Personally, and this is a view based on many years covering their work at both local and national level, at Council, in the Dáil and the Seanad, and through a number of brief visits to the European Parliament, I have formed, and I hold fast to the view that the overwhelming majority of our public representatives are decent, hardworking, fundamentally honest people, who genuinely want to represent their locality, their town or their country to the very best of their ability. Sadly, many of them realise (and so do we) after they get elected, that talking the talk and walking the walk are different beasts.
However annoying that might be, we should never lose sight of the reminder it gives us about our country, and the indelible fact that we live in a democracy, where we all can (if we have the means and the support) put ourselves before the people and seek their vote. That is something precious, something special and something we should never take lightly. It’s a right and a privilege that’s not enjoyed by tens of millions of people around the World. People died for it, and it is those great patriots, our forefathers, that gave us the right to take peann luaidhe sa lámh, and to make our scratch today.
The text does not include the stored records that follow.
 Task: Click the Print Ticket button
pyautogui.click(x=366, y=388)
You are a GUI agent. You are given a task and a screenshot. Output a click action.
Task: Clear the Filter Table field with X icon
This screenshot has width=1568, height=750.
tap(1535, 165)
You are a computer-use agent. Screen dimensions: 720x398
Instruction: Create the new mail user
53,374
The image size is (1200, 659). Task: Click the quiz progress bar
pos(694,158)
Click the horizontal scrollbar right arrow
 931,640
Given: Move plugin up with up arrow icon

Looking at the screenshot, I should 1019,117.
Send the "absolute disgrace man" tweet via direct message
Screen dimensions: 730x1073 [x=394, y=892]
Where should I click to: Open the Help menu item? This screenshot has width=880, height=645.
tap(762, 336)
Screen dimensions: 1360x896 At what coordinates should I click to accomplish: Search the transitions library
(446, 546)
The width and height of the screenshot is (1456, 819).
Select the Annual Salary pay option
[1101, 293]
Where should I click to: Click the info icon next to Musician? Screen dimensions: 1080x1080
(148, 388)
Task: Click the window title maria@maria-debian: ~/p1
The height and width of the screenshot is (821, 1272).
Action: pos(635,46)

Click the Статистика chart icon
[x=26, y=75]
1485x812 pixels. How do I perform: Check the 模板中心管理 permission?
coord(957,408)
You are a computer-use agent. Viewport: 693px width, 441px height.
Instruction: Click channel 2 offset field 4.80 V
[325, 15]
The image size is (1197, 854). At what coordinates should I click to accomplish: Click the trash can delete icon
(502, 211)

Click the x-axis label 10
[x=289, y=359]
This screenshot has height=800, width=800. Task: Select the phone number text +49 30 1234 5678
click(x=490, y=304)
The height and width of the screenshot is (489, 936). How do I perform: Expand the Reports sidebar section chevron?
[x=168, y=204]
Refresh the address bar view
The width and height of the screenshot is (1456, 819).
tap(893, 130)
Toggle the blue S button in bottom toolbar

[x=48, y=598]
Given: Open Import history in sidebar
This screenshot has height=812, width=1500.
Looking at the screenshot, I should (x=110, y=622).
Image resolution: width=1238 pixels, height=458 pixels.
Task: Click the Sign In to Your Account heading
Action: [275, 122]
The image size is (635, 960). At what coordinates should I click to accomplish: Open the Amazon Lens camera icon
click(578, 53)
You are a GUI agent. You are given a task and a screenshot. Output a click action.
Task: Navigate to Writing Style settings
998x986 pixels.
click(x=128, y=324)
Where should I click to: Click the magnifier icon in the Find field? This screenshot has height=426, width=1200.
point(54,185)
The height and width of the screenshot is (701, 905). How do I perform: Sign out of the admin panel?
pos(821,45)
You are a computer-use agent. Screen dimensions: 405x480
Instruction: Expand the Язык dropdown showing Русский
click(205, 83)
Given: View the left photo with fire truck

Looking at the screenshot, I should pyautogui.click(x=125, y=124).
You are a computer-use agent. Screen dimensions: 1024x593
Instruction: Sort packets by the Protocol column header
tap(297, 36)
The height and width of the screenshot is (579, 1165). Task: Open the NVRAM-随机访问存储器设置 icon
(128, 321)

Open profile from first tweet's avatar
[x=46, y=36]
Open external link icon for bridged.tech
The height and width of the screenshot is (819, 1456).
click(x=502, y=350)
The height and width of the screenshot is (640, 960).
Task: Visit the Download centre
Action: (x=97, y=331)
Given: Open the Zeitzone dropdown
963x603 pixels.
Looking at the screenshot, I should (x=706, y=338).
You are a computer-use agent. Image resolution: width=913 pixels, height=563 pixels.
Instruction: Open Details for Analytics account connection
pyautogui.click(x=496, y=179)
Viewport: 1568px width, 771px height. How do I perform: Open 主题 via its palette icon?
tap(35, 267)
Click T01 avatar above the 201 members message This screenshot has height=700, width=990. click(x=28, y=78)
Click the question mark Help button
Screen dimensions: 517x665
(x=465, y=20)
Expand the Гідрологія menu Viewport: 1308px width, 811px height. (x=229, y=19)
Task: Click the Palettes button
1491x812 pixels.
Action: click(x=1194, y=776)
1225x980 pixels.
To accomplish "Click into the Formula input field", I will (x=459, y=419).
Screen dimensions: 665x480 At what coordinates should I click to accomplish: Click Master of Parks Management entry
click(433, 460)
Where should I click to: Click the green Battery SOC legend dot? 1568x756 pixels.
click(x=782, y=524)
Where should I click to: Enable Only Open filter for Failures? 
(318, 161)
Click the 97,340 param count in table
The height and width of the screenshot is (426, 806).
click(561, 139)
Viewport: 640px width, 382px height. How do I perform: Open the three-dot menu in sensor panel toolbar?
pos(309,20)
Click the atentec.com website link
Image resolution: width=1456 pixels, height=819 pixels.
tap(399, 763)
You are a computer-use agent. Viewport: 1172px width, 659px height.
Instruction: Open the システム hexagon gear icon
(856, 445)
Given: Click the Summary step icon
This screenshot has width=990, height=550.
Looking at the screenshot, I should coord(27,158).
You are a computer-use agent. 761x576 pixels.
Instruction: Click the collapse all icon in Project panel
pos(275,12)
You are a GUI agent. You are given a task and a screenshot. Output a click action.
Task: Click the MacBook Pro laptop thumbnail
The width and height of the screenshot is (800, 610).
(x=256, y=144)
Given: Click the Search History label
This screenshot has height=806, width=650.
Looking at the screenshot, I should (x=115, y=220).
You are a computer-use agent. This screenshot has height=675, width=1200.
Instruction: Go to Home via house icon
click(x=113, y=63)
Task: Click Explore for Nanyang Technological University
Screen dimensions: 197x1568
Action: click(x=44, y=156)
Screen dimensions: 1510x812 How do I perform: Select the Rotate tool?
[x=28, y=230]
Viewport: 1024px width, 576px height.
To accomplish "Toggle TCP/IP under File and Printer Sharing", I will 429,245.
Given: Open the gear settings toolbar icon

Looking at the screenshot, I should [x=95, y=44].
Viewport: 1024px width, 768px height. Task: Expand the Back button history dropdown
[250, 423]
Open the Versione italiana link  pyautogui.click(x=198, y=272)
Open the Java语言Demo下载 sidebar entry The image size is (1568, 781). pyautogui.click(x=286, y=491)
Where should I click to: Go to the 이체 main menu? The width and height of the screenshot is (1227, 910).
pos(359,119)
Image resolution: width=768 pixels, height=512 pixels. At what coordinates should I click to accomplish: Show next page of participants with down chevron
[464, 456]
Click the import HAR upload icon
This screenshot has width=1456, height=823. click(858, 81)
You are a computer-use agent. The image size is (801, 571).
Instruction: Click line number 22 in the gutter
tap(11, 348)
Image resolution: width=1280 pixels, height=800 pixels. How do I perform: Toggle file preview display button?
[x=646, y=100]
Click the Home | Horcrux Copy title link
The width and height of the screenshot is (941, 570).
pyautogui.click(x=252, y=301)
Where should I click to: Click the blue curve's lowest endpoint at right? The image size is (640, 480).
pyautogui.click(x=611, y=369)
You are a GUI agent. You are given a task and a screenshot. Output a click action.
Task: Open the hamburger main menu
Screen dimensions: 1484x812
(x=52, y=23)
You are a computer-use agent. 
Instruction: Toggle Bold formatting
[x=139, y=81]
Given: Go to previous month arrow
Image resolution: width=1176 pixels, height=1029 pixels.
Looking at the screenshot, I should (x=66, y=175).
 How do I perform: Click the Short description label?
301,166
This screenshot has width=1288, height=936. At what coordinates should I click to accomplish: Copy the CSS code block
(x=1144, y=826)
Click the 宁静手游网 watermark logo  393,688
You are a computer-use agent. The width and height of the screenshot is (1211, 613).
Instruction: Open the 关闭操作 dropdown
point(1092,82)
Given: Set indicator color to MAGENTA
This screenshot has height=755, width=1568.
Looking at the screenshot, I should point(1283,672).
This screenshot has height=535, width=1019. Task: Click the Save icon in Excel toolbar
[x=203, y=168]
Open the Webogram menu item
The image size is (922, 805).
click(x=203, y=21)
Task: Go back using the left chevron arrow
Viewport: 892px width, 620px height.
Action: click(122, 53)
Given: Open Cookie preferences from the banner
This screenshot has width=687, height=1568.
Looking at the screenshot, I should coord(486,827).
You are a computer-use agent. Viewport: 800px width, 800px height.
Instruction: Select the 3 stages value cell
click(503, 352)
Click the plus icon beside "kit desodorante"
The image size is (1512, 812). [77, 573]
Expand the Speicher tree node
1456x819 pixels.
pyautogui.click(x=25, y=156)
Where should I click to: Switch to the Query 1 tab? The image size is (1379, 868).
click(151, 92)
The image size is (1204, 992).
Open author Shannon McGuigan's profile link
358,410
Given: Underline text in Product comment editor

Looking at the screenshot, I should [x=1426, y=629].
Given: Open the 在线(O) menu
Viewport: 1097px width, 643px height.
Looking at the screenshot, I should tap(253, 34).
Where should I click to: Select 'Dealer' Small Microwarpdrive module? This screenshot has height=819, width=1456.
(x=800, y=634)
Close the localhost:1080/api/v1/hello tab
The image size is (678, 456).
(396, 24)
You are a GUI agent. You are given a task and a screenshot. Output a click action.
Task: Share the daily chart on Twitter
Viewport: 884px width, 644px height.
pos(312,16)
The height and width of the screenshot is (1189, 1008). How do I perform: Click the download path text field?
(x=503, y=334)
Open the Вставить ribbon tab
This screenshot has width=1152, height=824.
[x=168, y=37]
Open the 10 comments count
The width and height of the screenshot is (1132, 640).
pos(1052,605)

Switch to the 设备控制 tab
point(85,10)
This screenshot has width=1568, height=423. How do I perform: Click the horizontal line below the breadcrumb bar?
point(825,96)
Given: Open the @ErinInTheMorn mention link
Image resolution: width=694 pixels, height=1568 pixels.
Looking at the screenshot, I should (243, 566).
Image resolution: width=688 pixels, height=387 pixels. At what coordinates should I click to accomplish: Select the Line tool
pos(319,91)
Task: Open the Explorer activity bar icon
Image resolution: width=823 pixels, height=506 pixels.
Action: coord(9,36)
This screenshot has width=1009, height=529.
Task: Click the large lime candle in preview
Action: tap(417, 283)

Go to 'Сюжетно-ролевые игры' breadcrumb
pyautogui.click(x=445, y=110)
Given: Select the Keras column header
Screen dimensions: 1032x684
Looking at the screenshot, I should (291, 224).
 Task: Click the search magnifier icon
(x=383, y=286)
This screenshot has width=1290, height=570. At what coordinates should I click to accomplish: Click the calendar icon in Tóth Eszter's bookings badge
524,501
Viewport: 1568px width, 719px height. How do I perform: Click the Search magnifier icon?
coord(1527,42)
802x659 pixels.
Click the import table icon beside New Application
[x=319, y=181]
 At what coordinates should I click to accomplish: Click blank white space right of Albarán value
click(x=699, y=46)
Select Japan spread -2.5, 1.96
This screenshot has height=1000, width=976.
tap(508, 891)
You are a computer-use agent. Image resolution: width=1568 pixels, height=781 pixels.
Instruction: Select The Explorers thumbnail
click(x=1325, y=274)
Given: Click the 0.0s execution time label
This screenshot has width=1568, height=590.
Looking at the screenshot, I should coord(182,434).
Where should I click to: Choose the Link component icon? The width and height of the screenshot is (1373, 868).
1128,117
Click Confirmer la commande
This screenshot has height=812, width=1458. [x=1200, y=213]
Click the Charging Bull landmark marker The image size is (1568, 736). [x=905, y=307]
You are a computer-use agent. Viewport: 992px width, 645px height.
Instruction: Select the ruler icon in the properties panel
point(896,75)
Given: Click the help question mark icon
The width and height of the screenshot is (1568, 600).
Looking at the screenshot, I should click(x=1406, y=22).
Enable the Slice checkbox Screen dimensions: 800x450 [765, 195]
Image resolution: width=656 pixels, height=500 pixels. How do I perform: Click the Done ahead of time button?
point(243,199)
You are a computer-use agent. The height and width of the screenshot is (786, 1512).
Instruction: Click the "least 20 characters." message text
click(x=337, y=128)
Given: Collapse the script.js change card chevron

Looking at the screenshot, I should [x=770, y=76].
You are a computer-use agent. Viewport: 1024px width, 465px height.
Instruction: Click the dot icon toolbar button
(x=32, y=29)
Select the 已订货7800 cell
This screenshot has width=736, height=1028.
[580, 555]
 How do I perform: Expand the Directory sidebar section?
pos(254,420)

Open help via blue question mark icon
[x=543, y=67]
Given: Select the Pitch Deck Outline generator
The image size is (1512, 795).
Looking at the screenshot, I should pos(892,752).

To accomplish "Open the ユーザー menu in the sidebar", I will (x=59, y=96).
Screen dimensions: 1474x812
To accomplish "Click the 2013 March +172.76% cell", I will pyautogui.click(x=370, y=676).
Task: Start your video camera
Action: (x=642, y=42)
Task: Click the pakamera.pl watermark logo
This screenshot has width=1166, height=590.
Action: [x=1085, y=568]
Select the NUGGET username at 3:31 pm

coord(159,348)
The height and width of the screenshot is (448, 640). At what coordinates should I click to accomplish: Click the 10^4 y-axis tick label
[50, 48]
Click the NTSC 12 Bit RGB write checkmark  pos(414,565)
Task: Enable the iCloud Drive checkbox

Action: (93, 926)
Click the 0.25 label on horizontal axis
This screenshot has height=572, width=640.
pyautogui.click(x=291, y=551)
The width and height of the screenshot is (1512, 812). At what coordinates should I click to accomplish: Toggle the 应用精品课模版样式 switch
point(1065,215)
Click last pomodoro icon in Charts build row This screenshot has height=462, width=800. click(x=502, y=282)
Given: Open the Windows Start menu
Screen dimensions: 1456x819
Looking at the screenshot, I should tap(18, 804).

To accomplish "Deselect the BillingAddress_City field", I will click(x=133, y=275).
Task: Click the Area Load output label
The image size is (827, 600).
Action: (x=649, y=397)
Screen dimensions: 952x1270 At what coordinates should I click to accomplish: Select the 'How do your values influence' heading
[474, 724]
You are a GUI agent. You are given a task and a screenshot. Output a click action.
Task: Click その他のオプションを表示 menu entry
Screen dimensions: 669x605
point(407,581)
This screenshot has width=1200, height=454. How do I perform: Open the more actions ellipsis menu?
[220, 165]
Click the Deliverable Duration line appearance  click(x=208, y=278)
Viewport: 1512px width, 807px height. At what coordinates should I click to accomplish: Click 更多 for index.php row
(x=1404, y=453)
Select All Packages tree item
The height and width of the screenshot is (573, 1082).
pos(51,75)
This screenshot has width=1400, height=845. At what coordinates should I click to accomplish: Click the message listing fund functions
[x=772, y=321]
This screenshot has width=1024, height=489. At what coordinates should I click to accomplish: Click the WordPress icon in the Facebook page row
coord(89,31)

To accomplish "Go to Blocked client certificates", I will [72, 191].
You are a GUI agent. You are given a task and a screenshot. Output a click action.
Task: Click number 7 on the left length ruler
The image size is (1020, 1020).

I will vote today. I cannot countenance the prospect of not voting, I consider it my duty as a citizen. The fact that the ballot paper I receive has upon it some insufferable fools, some hopeless cases, some loudmouthed upstarts and the people I will actually vote for, is irrelevant. I have my vote and I will use it. I would ask you to do the same. You might only see one name or one face that you respect – and that’s just fine too, but please don’t pass up this most wonderful privilege – the right to vote. When I am taking calls about the results, I’ll be asking people “did you vote?” ,, and if they didn’t they had better have a good reason as to why! There’s an old saying that goes along the lines of “elections are won by those who turn up”..
By the time you read this, it may all be over. You may be listening to figures, results and analysis, and wondering, “how did that shugawhelpus get elected?” .,. or “how did that guy miss out?”.. or “God Almighty, another five years of that fool!”… but if you didn’t vote, you have no skin in the game, and where’s the fun in that!